I'm not. [MENTION=6801845]Oofta[/MENTION] has said straight out that some 16s and the rest 12's is enough. Those 16s will be in the prime stats, so the 12's are going to be in the non-prime stats.

2. You mean stats other than your primary stats right?
That would be what non-prime means, yes.
 

Hussar

Legend
/snip

Eh, no. Even in bounded accuracy +1 isn't good. You'd need to roll a 14 just to hit a DC 15.

It's funny that you accuse me of not reading when everyone else is saying the same thing I am about what you wrote. Perhaps it isn't me. :uhoh:

But, in any case a 14 is 35% chance of success, which is 50% higher than your chances because you have a -1 stat.

However, since stats apparently don't matter, according to you, then you obviously play straight 10 characters right? After all, it's all about class and ingenuity, right? Stats don't matter. So, why aren't you playing with flat stat characters?
 

Oofta

Legend
I've been arguing that class abilities are far more important than a +1 from a stat. [MENTION=6801845]Oofta[/MENTION] is arguing that the good prime stat scores, in addition to +1's in non-prime stats, the ones that are used for skills and saves where you don't have proficiency, are enough to make a "cheating", "superhero", "Mary Sue", and "the rest of the descriptions I have forgotten" character. I'm saying that the isolated +1 is fairly meaningless. It doesn't add much to success.

By themselves with no proficiency? Better than +1, but still not great. That's my point. Stats don't mean a whole heck of a lot in 5e. Character abilities, player ingenuity and roleplaying are far more effective than the stats are.

What I'm saying is that it's simply not true that stats don't have a significant impact on a characters effectiveness.

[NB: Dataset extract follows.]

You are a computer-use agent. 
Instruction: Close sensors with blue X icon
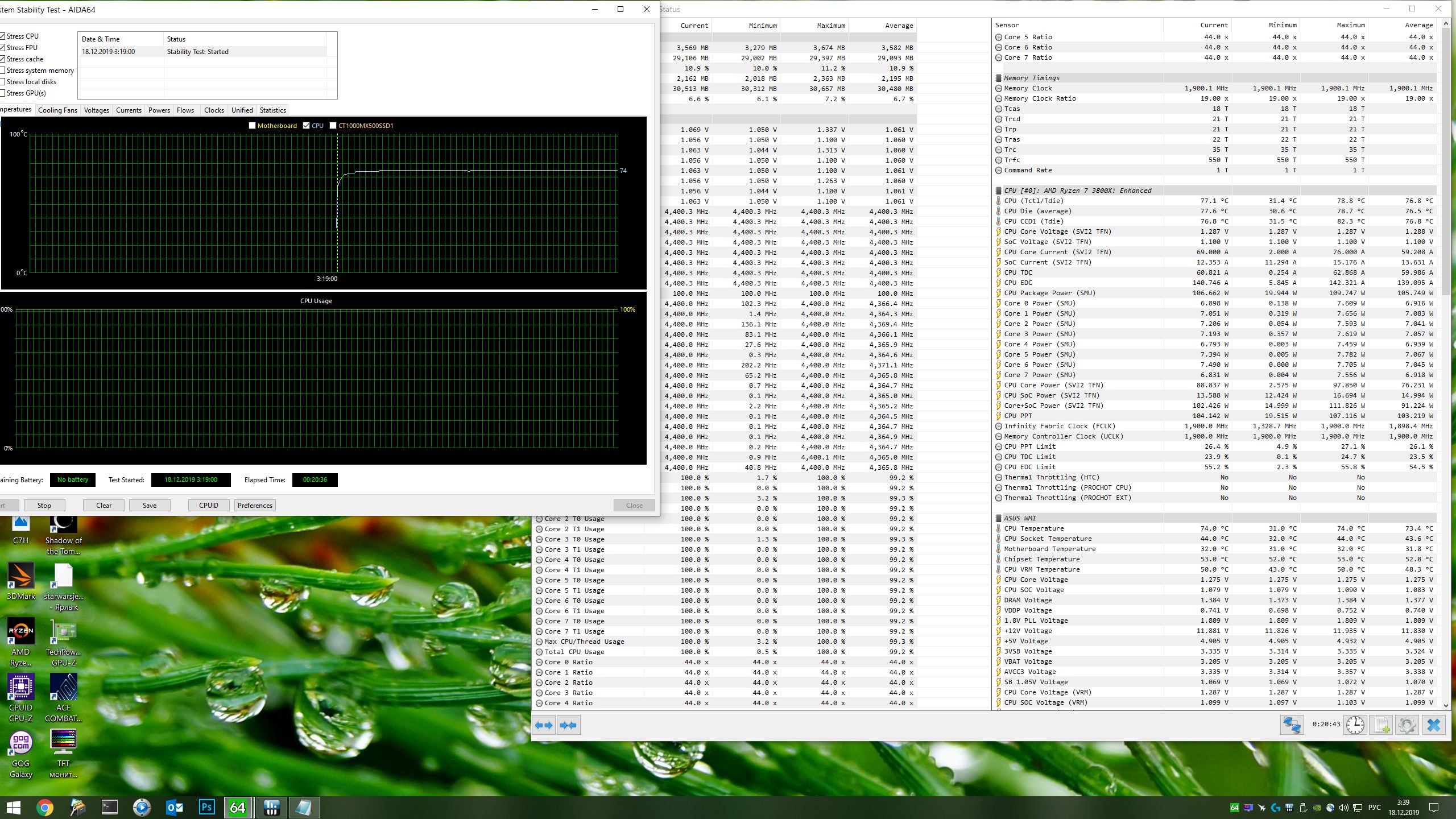[1434, 725]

You may not care if there are winners and losers in the random result lottery. You may think it's a benefit, a feature that is worth having. That for you having significantly more powerful characters than other members of the group adds to the fun. I don't.

I wrote a program a while back to simulate 100,000 characters using 4d6 drop lowest with 6 characters in the group.
- 2% of the groups had 1 character with at least 1 18 and another character with no stat above a 14.
- I compared point buy cost (using 3.5 point buy for numbers above 15). The average "gap" between best and worst in any given group was a 25 point buy difference, for example 12, 11, 10, 9, 9, 10 versus 16, 15, 9, 12, 15, 11. Those are significant differences in potential.

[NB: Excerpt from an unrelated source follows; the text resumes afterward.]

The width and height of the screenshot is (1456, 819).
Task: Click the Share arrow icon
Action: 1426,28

Then just for the heck of it rolled up a group of 6. The lowest result was 11, 15, 9, 12, 10, 13. It's not horrible. But the highest? 12, 18, 16, 12, 12, 13.

Was this a statistical anomaly? It doesn't seem like it, more like a typical result. But you have one mediocre character and one character with a lot of strengths and no weaknesses. I'm not going to bother doing my fight analysis again, but I suspect that the former numbers will lose the sample fight against the hell hound by a few rounds while the latter will win by a few rounds. It's a significant difference.

But of course, I'm probably just lying about numbers again. Because after all you've analyzed "thousands" of characters over the years.
 

Maxperson

Morkus from Orkus
It's funny that you accuse me of not reading when everyone else is saying the same thing I am about what you wrote. Perhaps it isn't me. :uhoh:

But, in any case a 14 is 35% chance of success, which is 50% higher than your chances because you have a -1 stat.

However, since stats apparently don't matter, according to you, then you obviously play straight 10 characters right? After all, it's all about class and ingenuity, right? Stats don't matter. So, why aren't you playing with flat stat characters?

Get back to me when you will respond to what I say instead of twisting it.